Una vez en las manos damos credibilidad al dato del peso, pero sobretodo nos quedamos más “pillados” con la mediasuela. El fresh foam brilla por si mismo, literalmente, parece estar barnizado. El diseño, sin más, en general poca estructura tanto en la suela como en el upper, prácticamente podríamos decir nada.  Si queremos escoger el color, New Balance, no ha escatimado en eso, tenemos hasta 7 combinaciones para escoger, así que no hay excusa para ser de estas, nuestras zapatillas.
Como dijimos, poca filigrana a nivel de upper.

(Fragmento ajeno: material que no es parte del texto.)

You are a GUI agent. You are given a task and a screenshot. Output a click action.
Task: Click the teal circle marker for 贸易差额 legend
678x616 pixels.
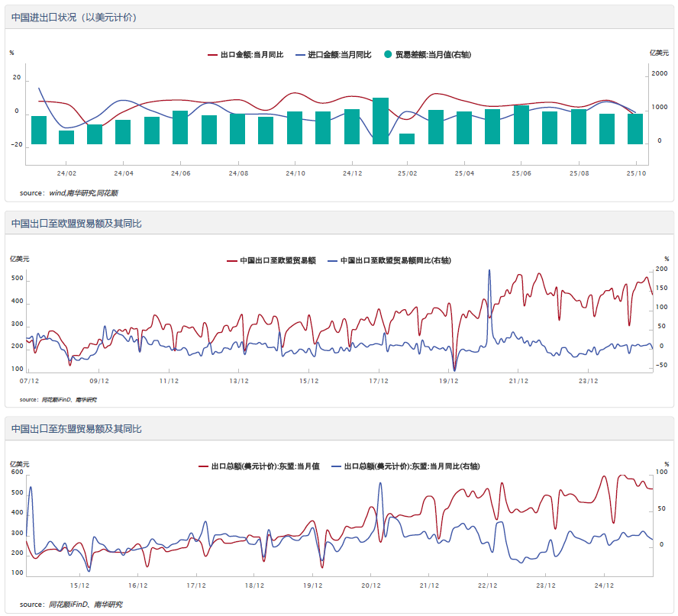click(x=388, y=55)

Una horma muy simple para minimizar en peso que nos permite chafar la zapatilla al completo. La protección trasera del talón prácticamente nula y un material un pelín más duro en la puntera de la zapatilla.  Filigrana también la justa en la suela, toda del mismo color, sin ningún tipo de surcos o zonas más duras, simplemente un taco que expande su forma en la zona del metatarso justo dónde hay la superficie más ancha del pie.
Parece ser que transpirabilidad y ligereza no nos faltaran, pero tendremos que ver si esta ausencia de estructuras afectará en la comodidad y confort.
Fue recibir y poner, tal cual, al momento, con los tejanos puestos. Primero para comprobar la talla y después para poder gozarlas y adaptarlas a nuestro pie. Pues bien, lo primero nos parecieron justas y a lo segundo, parecía que lleváramos únicamente los calcetines. Poco peso y un Fresh Foam que daba un buen toque de amortiguación, no extremadamente suave, pero si realmente cómodo pensado para rebotar en el suelo.